There has always been a messenger style, and a crowd that borrowed heavily from it. It just seems to have reached a tipping point.

For the record, I'm not down on fixed gears. I love them, and I have ridden one off and on for years. However, if you're riding one in the city and you don't have a front brake on it, you are a either a poser or an idiot. Not because of your look per se, but you're a poser if you are probably GOING SO GODDAMNED SLOW that pregnant women overtake you. You're an idiot if you're flying along, apparently not concerned about the fact that it will take you twice as much time and distance to stop. If a car were flying at you, and the driver had only installed half as much stopping power on it because "it was cool" I think you might have a problem with that.

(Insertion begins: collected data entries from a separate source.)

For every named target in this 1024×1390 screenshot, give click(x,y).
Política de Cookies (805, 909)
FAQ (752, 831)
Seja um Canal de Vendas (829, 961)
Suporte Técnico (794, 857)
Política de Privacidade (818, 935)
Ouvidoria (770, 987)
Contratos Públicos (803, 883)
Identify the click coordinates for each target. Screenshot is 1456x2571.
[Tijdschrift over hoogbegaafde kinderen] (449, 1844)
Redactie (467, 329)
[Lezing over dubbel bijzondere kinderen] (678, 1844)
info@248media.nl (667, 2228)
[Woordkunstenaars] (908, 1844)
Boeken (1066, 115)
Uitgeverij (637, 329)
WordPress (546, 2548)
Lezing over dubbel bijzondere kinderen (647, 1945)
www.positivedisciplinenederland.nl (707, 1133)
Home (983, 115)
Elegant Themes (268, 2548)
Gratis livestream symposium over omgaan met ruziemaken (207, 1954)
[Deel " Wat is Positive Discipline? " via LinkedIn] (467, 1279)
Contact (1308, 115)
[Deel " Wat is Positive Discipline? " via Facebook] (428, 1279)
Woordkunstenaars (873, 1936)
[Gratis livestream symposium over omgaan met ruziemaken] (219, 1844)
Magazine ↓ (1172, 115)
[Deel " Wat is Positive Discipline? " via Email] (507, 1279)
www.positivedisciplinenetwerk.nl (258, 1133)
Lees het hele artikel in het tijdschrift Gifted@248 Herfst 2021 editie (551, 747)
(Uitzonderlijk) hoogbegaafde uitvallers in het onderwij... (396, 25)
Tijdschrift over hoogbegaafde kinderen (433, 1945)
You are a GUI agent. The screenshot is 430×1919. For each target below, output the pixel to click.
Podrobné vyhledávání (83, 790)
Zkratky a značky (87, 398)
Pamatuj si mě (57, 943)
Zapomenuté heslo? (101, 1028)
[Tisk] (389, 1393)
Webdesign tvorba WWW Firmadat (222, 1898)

Granted, back when I was a messenger, it was difficult and expensive to put together these rides (mostly through mail order parts), but the few guys that had them rode them only occasionally, mostly to do tricks like backwards figure-8s or riding while sitting on the bars. They didn't really work on pure fixed gears, any more than the guy who was a trials star worked on his super-granny gear bike. Because EVERYONE ELSE WAS MUCH FASTER ON BRAKED BIKES.

I have passed about a thousand fixies this season, and only one guy truly dropped me (though it was on the lakefront path, where he didn't have to worry about intersections). For the record, I had already swum 1000 meters and run 4 miles that day, but I'm not making excuses, I was properly dropped. I guess I've just never noticed so much attitude from any block of riders before, save the roadie packs on $5k rigs, but let me tell you, if you go on a group ride with those guys, and you can hang with the top fifth, even they'll lighten up.

I'm not saying I'm a star, far from it. I'm a 36-year-old dad who sits in a cubicle all day. The point is this: ride your own ride, but ride it with at least ONE freaking brake. To brake it down one last time (sic :)...using a front brake, you can go from (any speed) to zero in about HALF the time and distance than a rear-wheel skid. The math is explained in excruciating detail in Bicycling Science, and I'd dare to say that those numbers can be drastically improved upon with true mastery of a nose wheelie stop.

Ergo....you can come into an intersection/split lane/sketchy line twice as fast, and still be able to stop in time. If you don't have to stop after all, you have more momentum conserved (vs. the fixie rider who started backpedaling half a block earlier). More aggressive riding = faster riding. For those of you messengering: faster riding = more money (unless runs pay based on "oneness with your bike" these days?). For the rest: stopping faster = less likely to get creamed. As a bonus, you won't look like such a FG poser creeping down the block at 3 miles an hour.

I don't mean to be so caustic, but my passion has been co-opted into an aisle at urban outfitters, so maybe I am just a little bitter. Just ride a little smarter people, and don't be afraid to step out of uniform, and stop ranting to the papers about how you're "one with your bike." You can still be one with it with a brake, and you get to be one with your brain too.